# Creating a Spark session

In [1]:
from pyspark.sql import *
from pyspark.sql import functions as f
from pyspark.sql.types import *

spark = SparkSession.builder.appName("SparkIntro").getOrCreate()

# Window functions
Last week we saw how to do group aggregations like for instance:

In [27]:
df = spark.read.option('header', True).option('inferSchema', True).csv('data/titanic.csv')
df.groupBy('Pclass').agg(f.sum('Fare'), f.avg('Fare'), f.max('Fare')).show()

+------+------------------+------------------+---------+
|Pclass|         sum(Fare)|         avg(Fare)|max(Fare)|
+------+------------------+------------------+---------+
|     1|18177.412499999984| 84.15468749999992| 512.3292|
|     3| 6714.695100000002|13.675550101832997|    69.55|
|     2|3801.8416999999995| 20.66218315217391|     73.5|
+------+------------------+------------------+---------+



Suppose we want to compute something on a group without reducing it. For example, let's say we want to find the oldest person in each passenger class.

> Source data:
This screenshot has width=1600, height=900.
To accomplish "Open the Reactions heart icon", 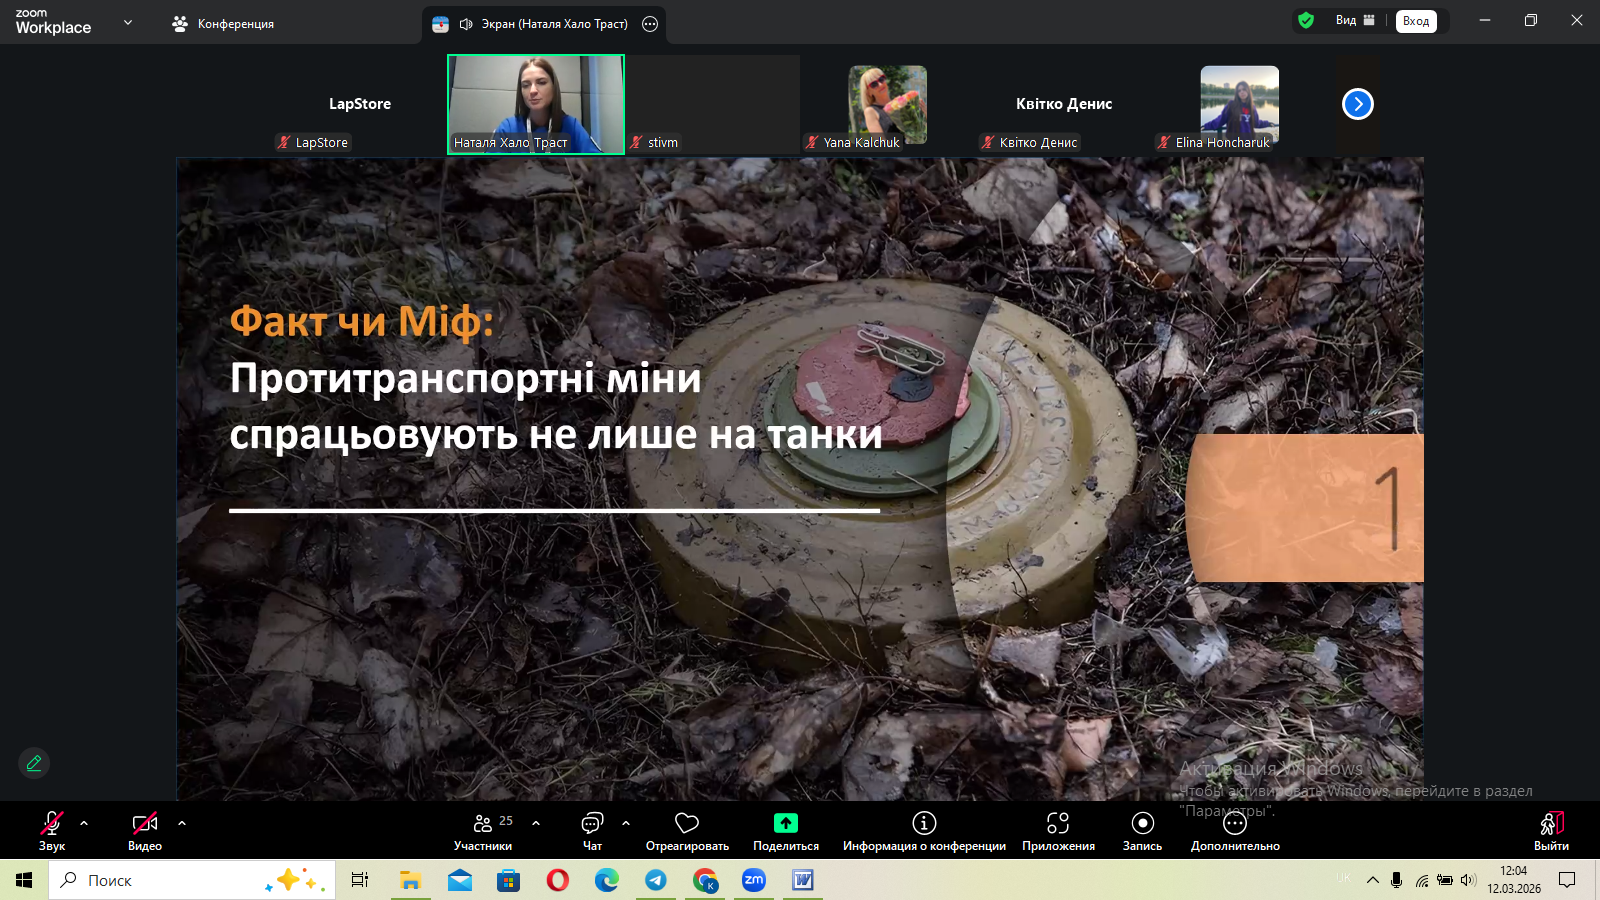I will click(687, 823).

> Task requirements:
1/ In the Spark notebook, what example is given of computing something on a group without reducing it?
2/ Reproduce word for word the portion of the Spark notebook between "Suppose we want" and "each passenger class.", inclusive.

> Final answers:
1/ Finding the oldest person in each passenger class.

2/
Suppose we want to compute something on a group without reducing it. For example, let's say we want to find the oldest person in each passenger class.